La notte nasconde i ladri, che a giorno tornando,
Espero, mutato il nome, [in Eòo], spesso sorprende.
Con finta lagnanza alle fanciulle piace biasimarti.
Che importa se biasimano ciò che bramano in cuore?
O Imene, o Imeneo, vieni, Imene, o Imeneo.

Le fanciulle.
Come nasce segreto, in un chiuso giardino, un fiore
Ignoto al gregge e mai strappato dal vomero,
Che l’aria sfiora, il solo nutre e la pioggia cresce
Lo desiderarono molti giovani e molte fanciulle:
Strappato poi da tenue unghia, è sfiorito,
Più non piacque ad alcun giovane o a fanciulla;
Così la vergine, finché intatta resta, è cara ai suoi
Appena ha perduto il fiore, violato il corpo
Non resta piacevole per giovani, né cara a fanciulle
O Imene, o Imeneo, vieni, Imene, o Imeneo.

I giovani.
Come vedova vite, che nasce in nudo campo,
Mai si eleva, mai produce uva matura,
Ma chinando il debole corpo sotto il peso,
Alla radice il tralcio avvicina,
La trascurano coloni e giovenchi;
Ma se è stata maritata all’olmo,
La gradiscono agricoltori e giovenchi,
Così la giovane, che intatta resta, trascurata invecchia.

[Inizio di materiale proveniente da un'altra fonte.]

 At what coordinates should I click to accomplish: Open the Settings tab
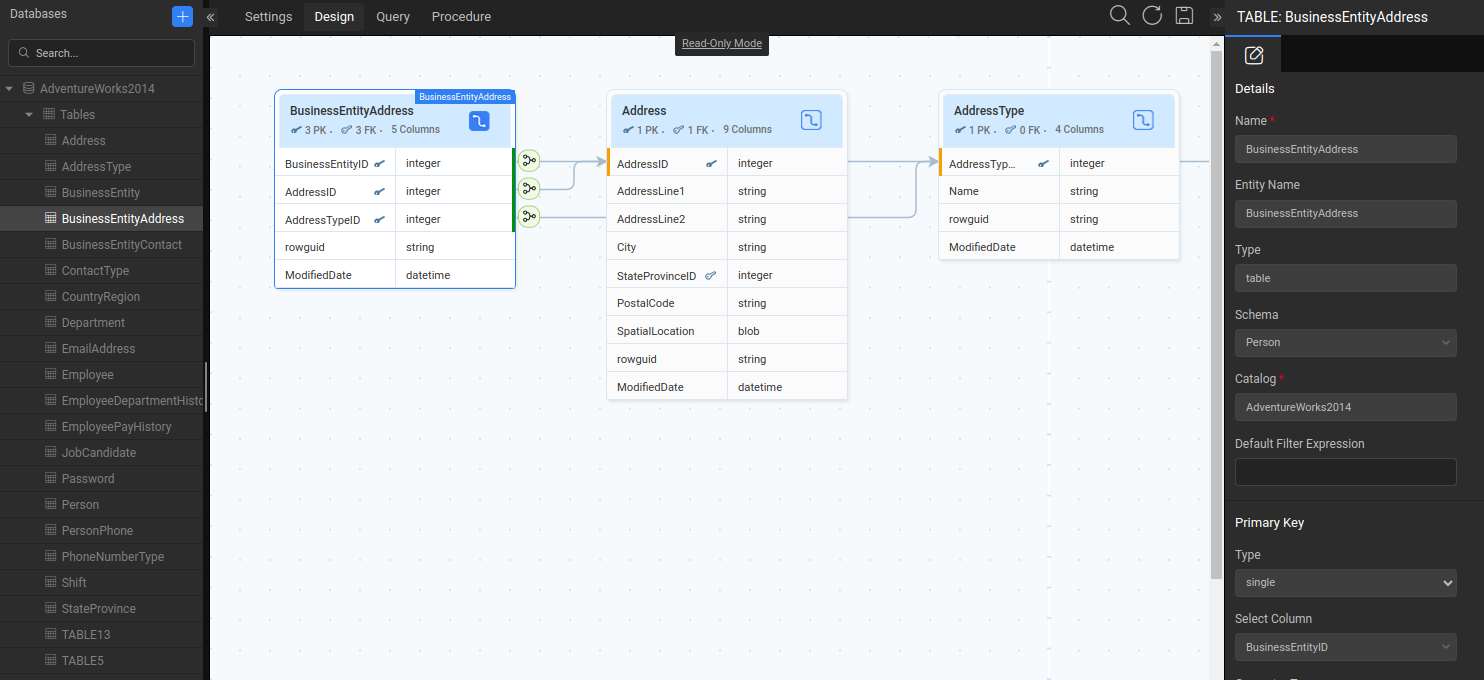[268, 17]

Quando al giusto tempo si sposa
È cara al marito e meno invisa al padre.
O Imene, o Imeneo, vieni, Imene, o Imeneo.
Ma tu non combattere con tale consorte
Non è concesso combattere colui al quale ti affidò il padre
Il padre stesso con la madre, cui si deve obbedienza
Il tuo fiore non tutto ti appartiene, ma anche ai genitori
Un terzo del padre, un terzo della madre
Solo l’ultimo è tuo: non puoi combattere contro due:
Con la dote ogni diritto hanno ceduto al genero.
O Imene, o Imeneo, vieni, Imene, o Imeneo.